# Task description:
Copy the rows from the line containing "applicable (755, 891)" through the end of the rows, switching "given" to "listed" and keeping everything else the same. Leave the pictures out.
***
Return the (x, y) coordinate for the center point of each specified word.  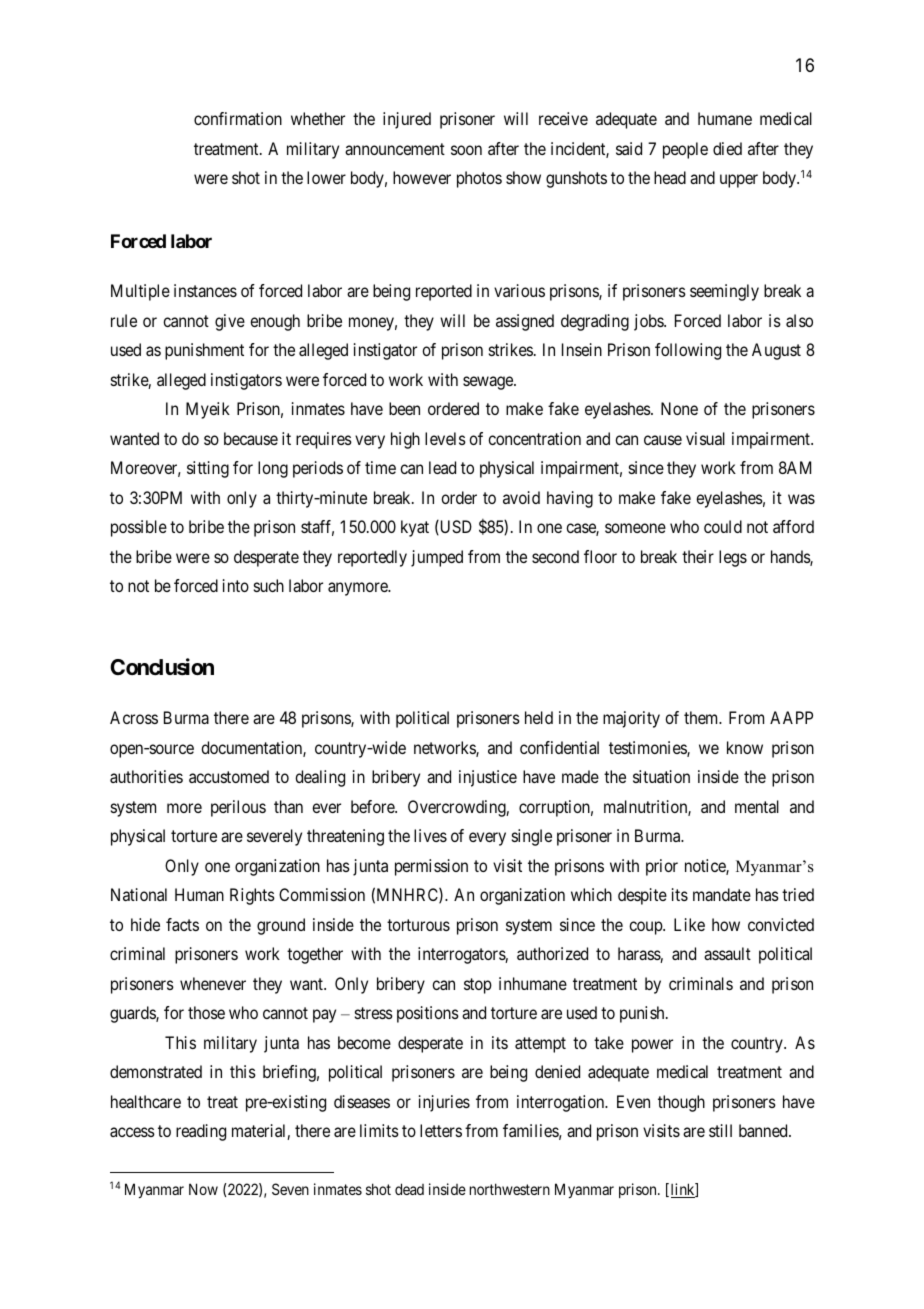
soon (466, 150)
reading (201, 1132)
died (727, 148)
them (702, 717)
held (539, 717)
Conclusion (162, 667)
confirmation (238, 118)
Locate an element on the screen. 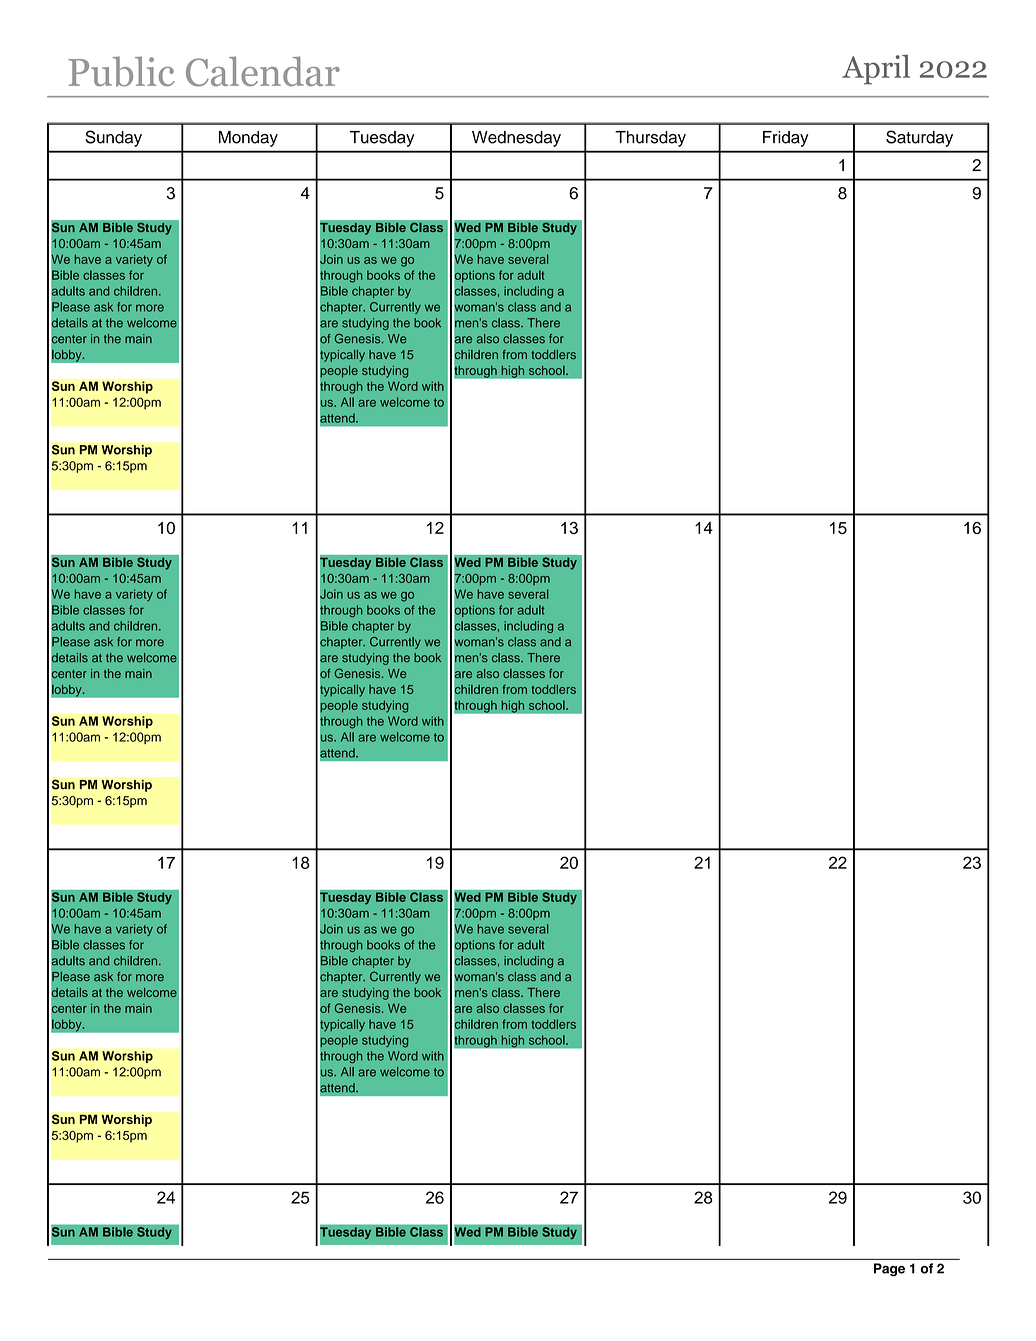  Friday is located at coordinates (786, 139).
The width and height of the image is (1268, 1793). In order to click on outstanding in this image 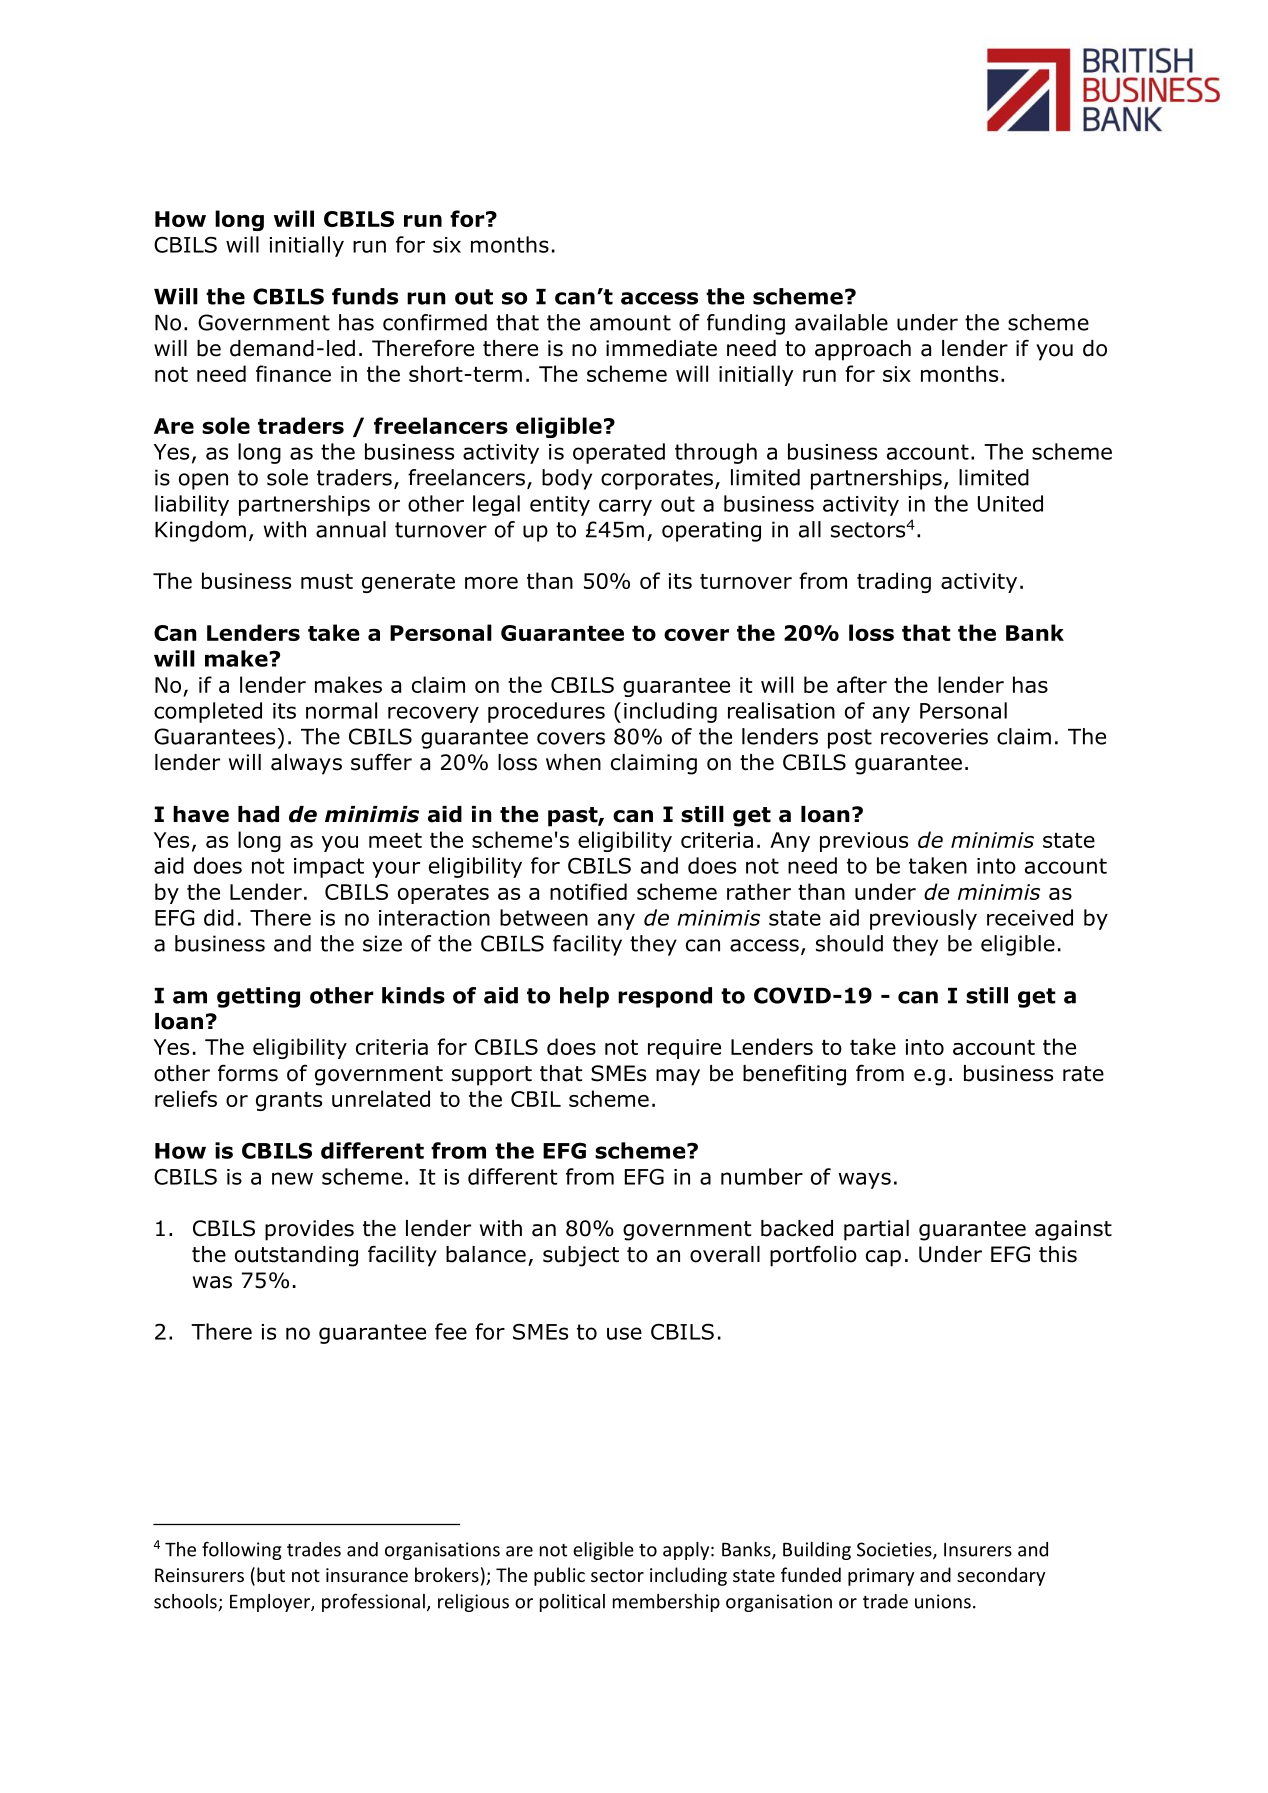, I will do `click(296, 1256)`.
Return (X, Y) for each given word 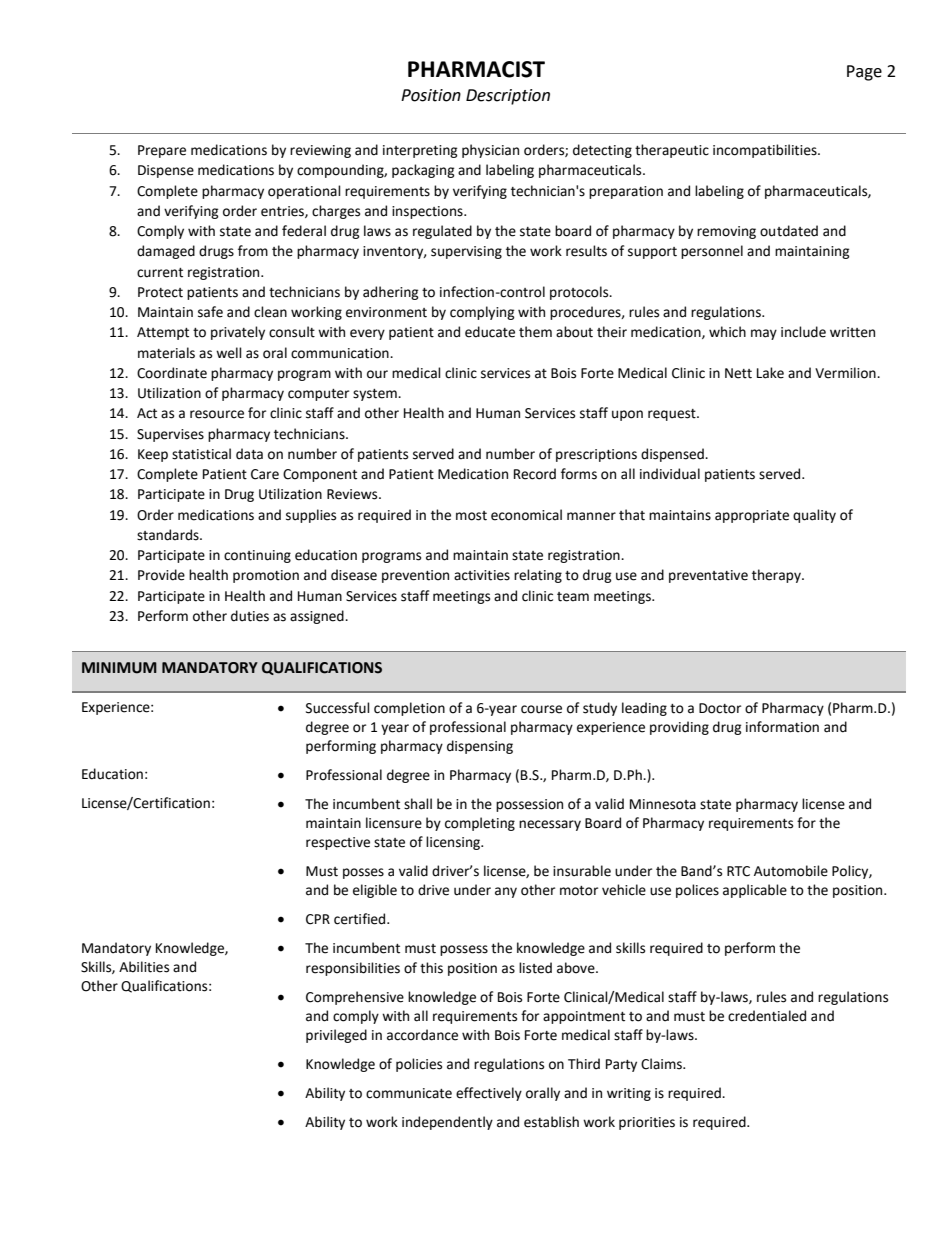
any (506, 892)
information (782, 727)
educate (490, 332)
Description (508, 97)
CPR (318, 919)
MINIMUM (119, 668)
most (471, 516)
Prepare (162, 151)
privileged (336, 1036)
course (541, 709)
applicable (755, 891)
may (764, 334)
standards (169, 535)
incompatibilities (766, 151)
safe (210, 312)
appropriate (752, 516)
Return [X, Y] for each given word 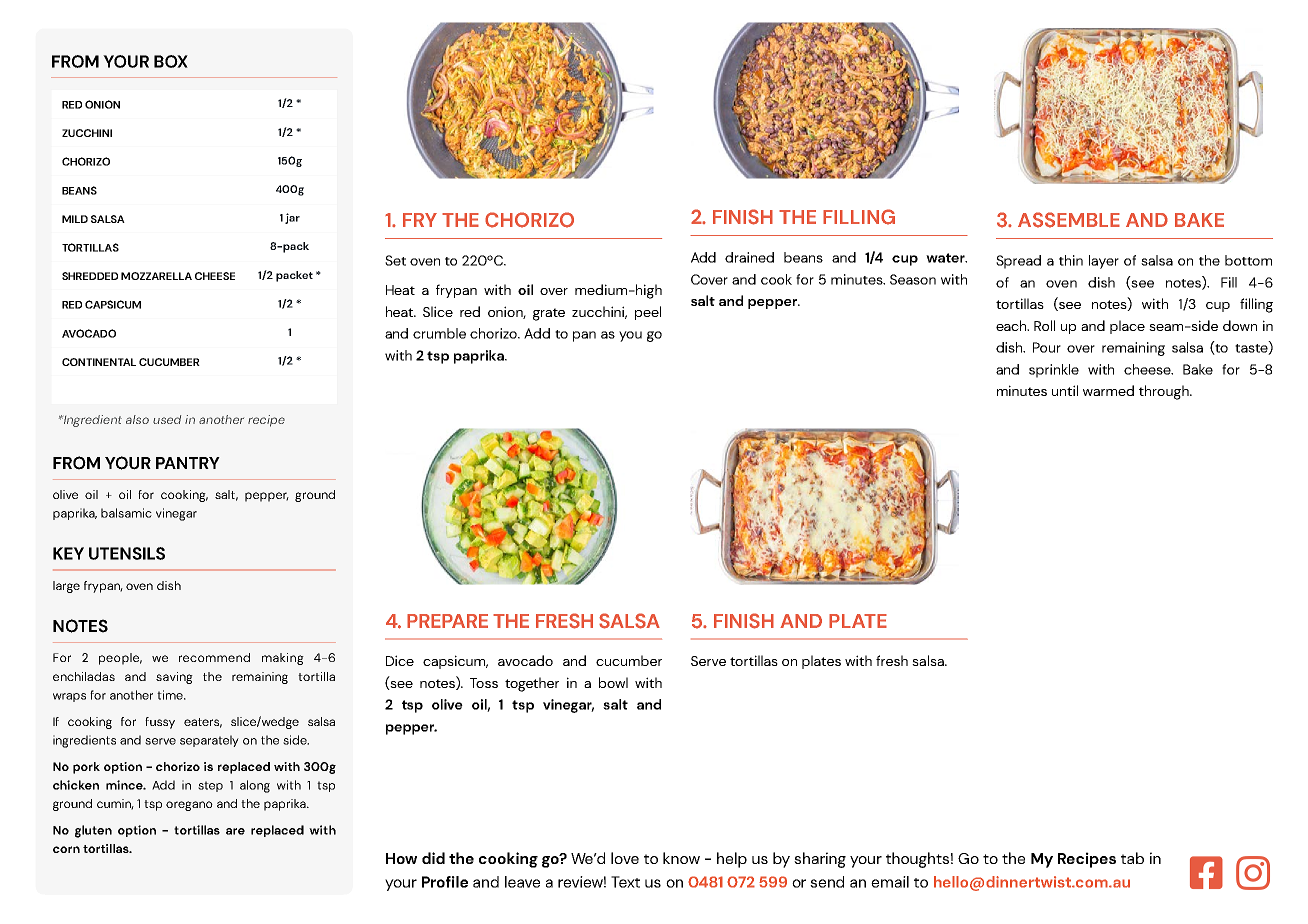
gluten [93, 831]
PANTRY [188, 463]
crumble [439, 333]
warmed [1108, 390]
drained [749, 257]
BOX [171, 61]
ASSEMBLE [1069, 220]
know [681, 858]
***
# Exercise answer:
applicable (755, 891)
may (764, 334)
standards (169, 535)
incompatibilities (766, 151)
safe (210, 312)
appropriate (752, 516)
Return [X, Y] for each listed word 
gluten [93, 831]
PANTRY [188, 463]
crumble [439, 333]
warmed [1108, 390]
drained [749, 257]
BOX [171, 61]
ASSEMBLE [1069, 220]
know [681, 858]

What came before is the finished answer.